▶ _RECORDS PROVIDED_
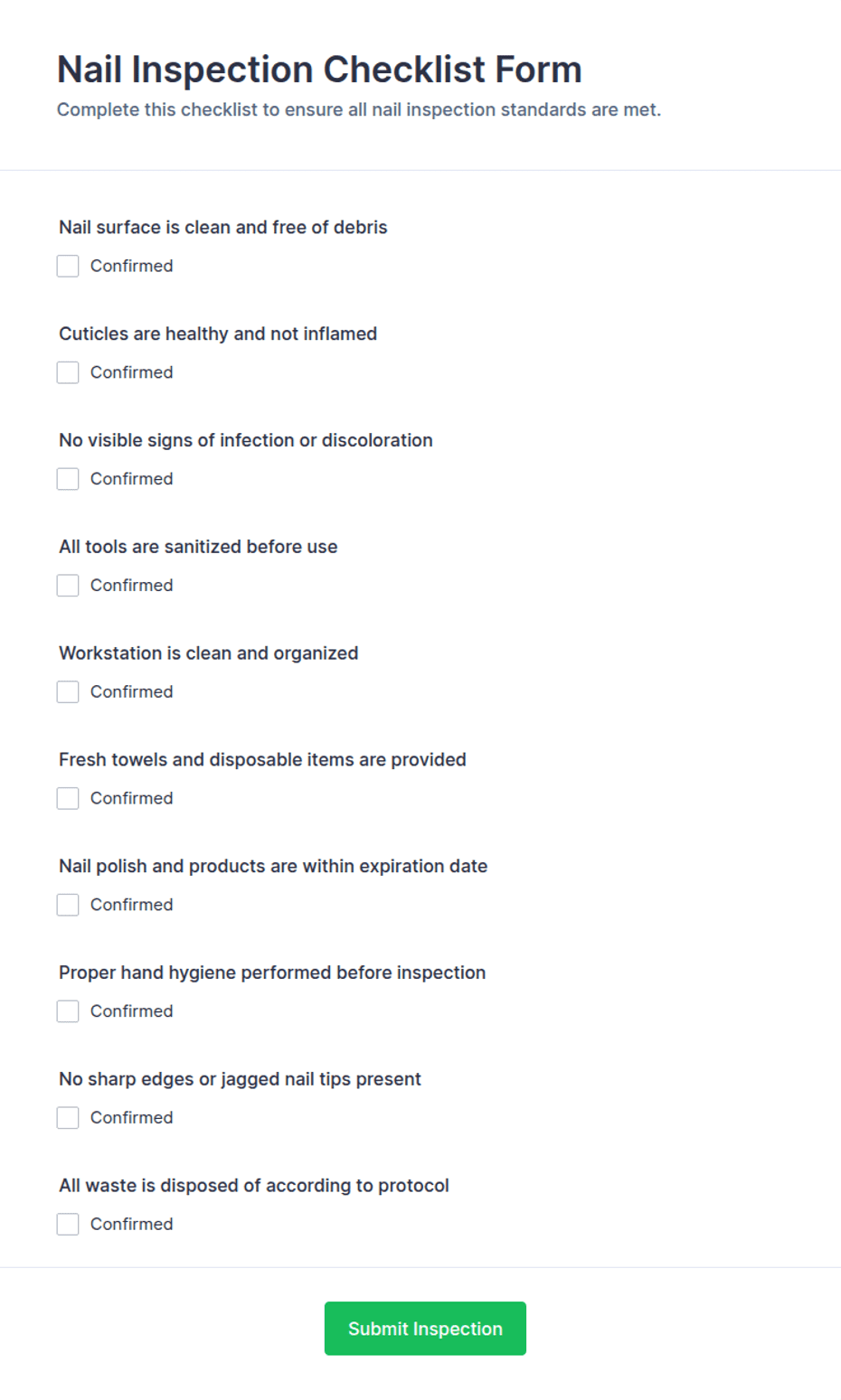
Task: Confirm no visible signs of infection
Action: click(x=68, y=479)
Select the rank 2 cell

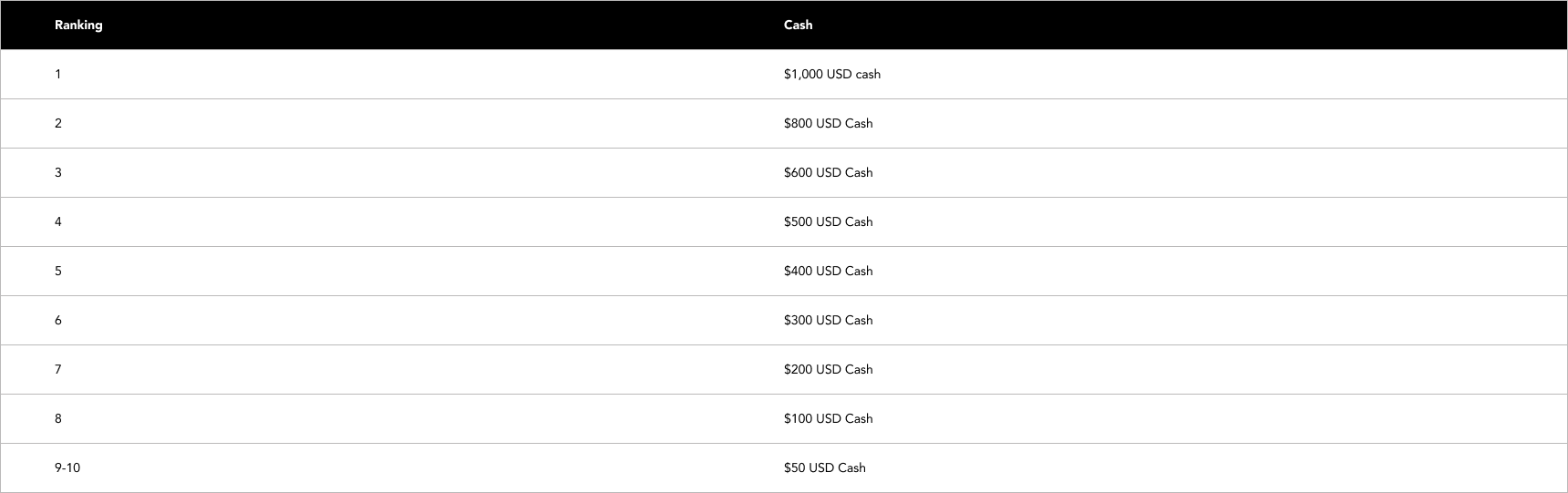(58, 123)
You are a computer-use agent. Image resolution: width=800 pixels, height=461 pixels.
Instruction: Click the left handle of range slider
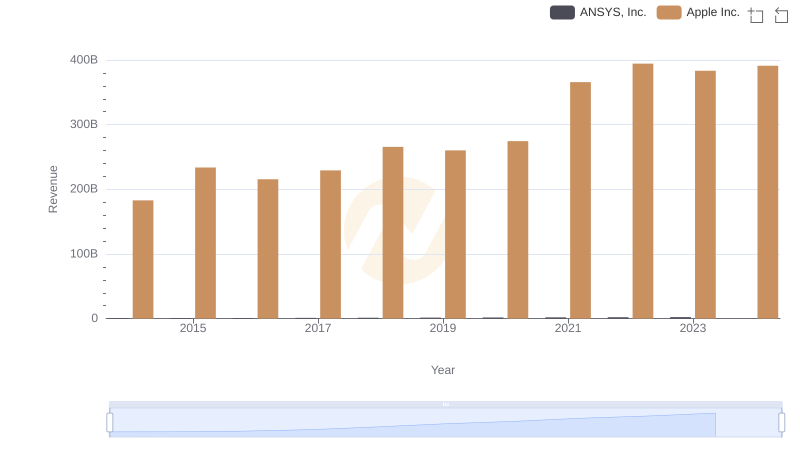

▶ _PROBLEM DESCRIPTION_
Without reproducing any picture, repeat exactly the lines from the one containing "Select the rank 2 cell" through the last line of the material above, both ends included.

▶ _OUTPUT OF THE EXERCISE_
Select the rank 2 cell

(58, 123)
You are a computer-use agent. Image resolution: width=800 pixels, height=461 pixels.
Instruction: Click the left handle of range slider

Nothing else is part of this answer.